Industrial Production fell from 0.4% growth in December to 0.4% contraction in January, whereas a positive 0.3% growth had been anticipated. This marked a year on year decline of -3.8% for Industrial Production. A decline in output for energy supply, mining and quarrying were the main causes.
Manufacturing Production suffered a similarly negative drop in demand, with January’s figure falling 1% short of December’s at 0.1%. The annual figure of 0.3% was also considerably lower than the previous year’s 0.9%. Manufacturing of food, beverages, tobacco, rubber and plastic products yielded a reduced output and contributed to the lacklustre results.

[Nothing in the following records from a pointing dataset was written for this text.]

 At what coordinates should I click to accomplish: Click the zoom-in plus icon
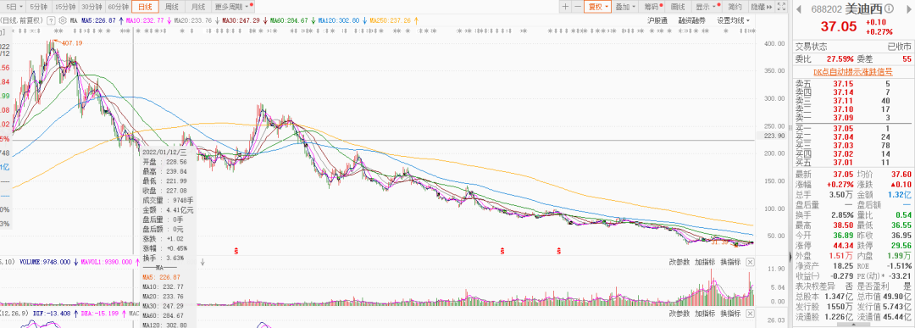click(x=565, y=7)
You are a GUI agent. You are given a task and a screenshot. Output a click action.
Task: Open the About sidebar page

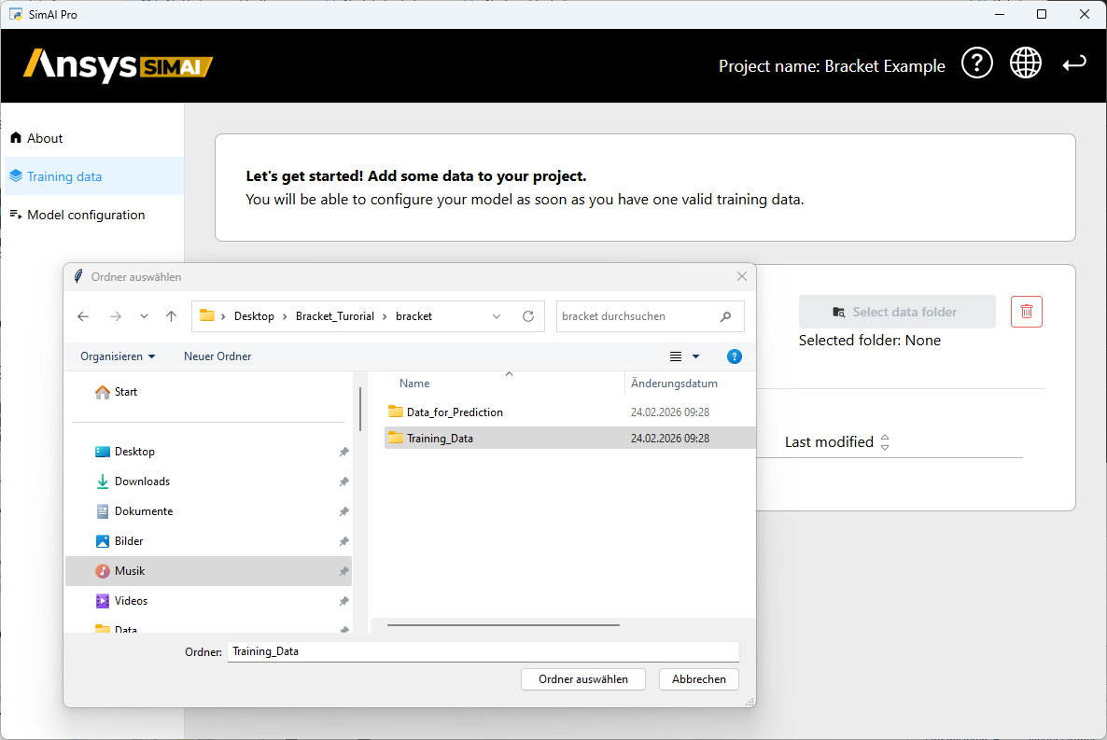click(45, 138)
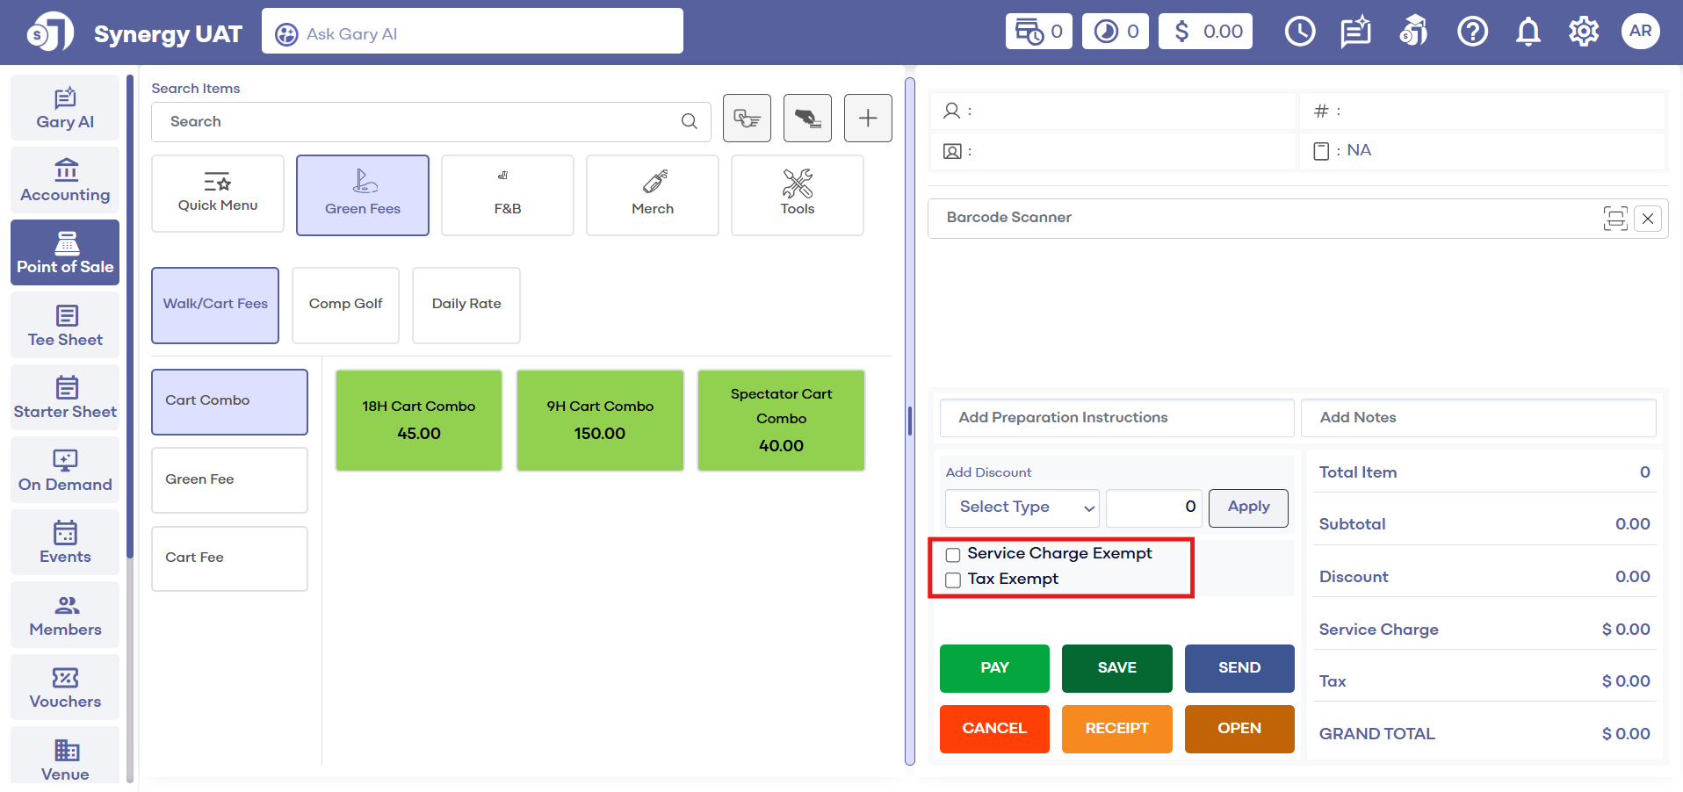Open the Tee Sheet sidebar module
The image size is (1683, 792).
[65, 326]
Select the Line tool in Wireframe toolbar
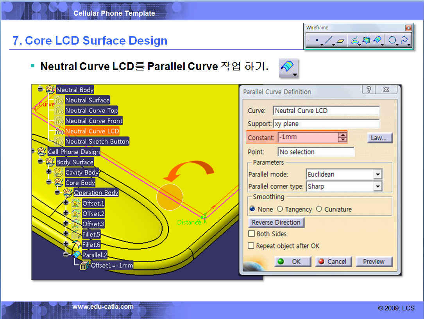The width and height of the screenshot is (424, 319). 328,41
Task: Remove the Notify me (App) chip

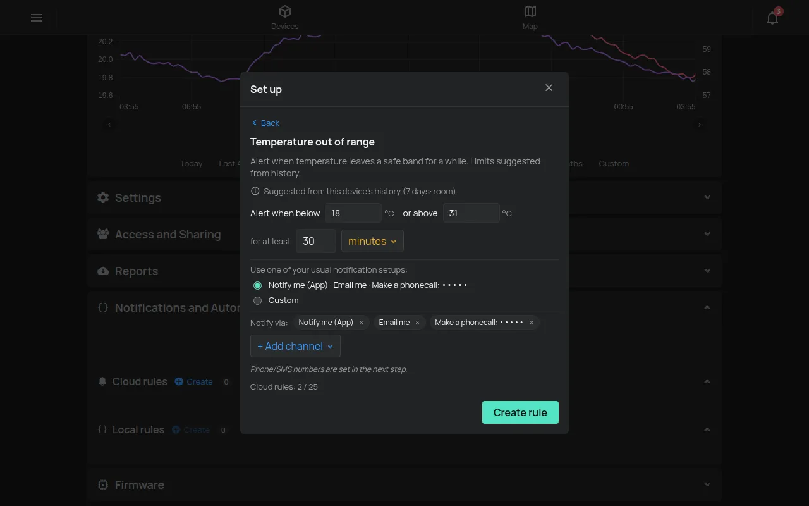Action: pyautogui.click(x=362, y=323)
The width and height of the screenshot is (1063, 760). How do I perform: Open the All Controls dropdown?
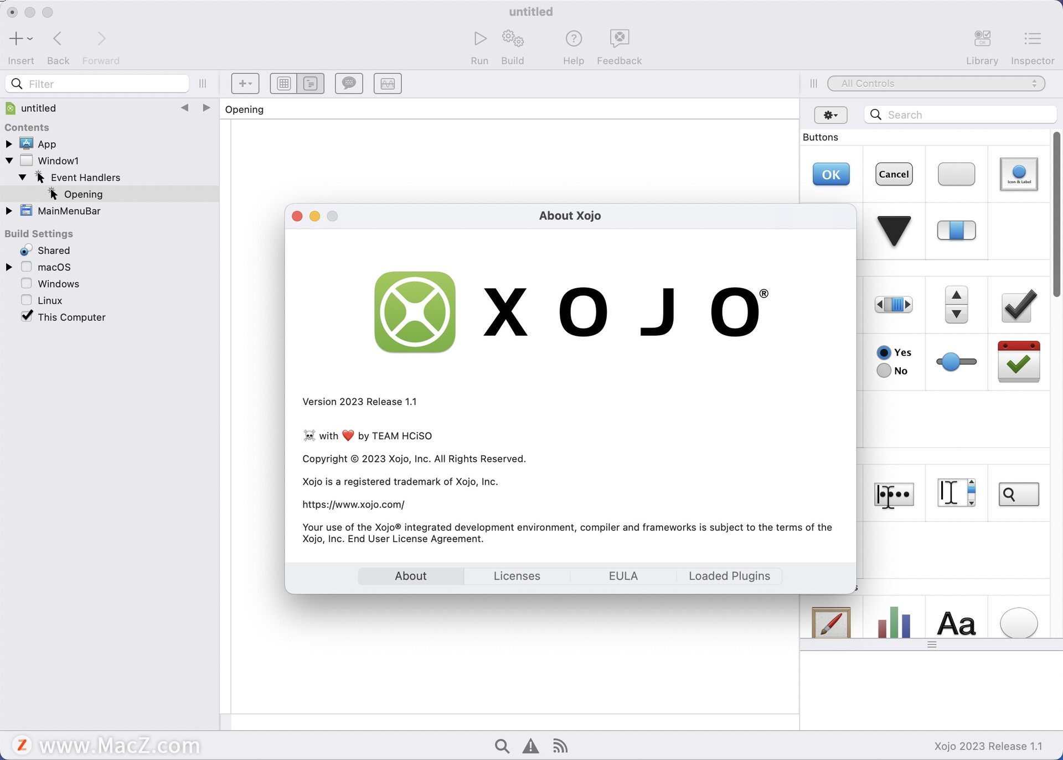935,83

Inflation caused producer prices to rise more than expected which raised concerns that inflation will not fall as quickly as predicted this year. If household incomes are not given the necessary breathing space then Britain’s expected recovery could be stemmed; these robust prices pose a serious threat to economic growth in the UK.
Producer Price Index for Input increased by 2.1% in February compared to only 0.1% in January, predictions had suggested a rise of 1.0%. Input PPI posted a larger gain of 7.3% in the year on year figure, as opposed to an estimated 6.8%. Output PPI increased by 0.6% in January compared to December, and the figure was 4.1% higher than January 2011’s number.
The Pound fell to daily lows of 1.190 against the Euro Exchange Rate this morning upon the release of these dovish ecostats. But markets have shown renewed faith in Sterling since the US Nonfarm Payrolls came in at a better than anticipated 227,000.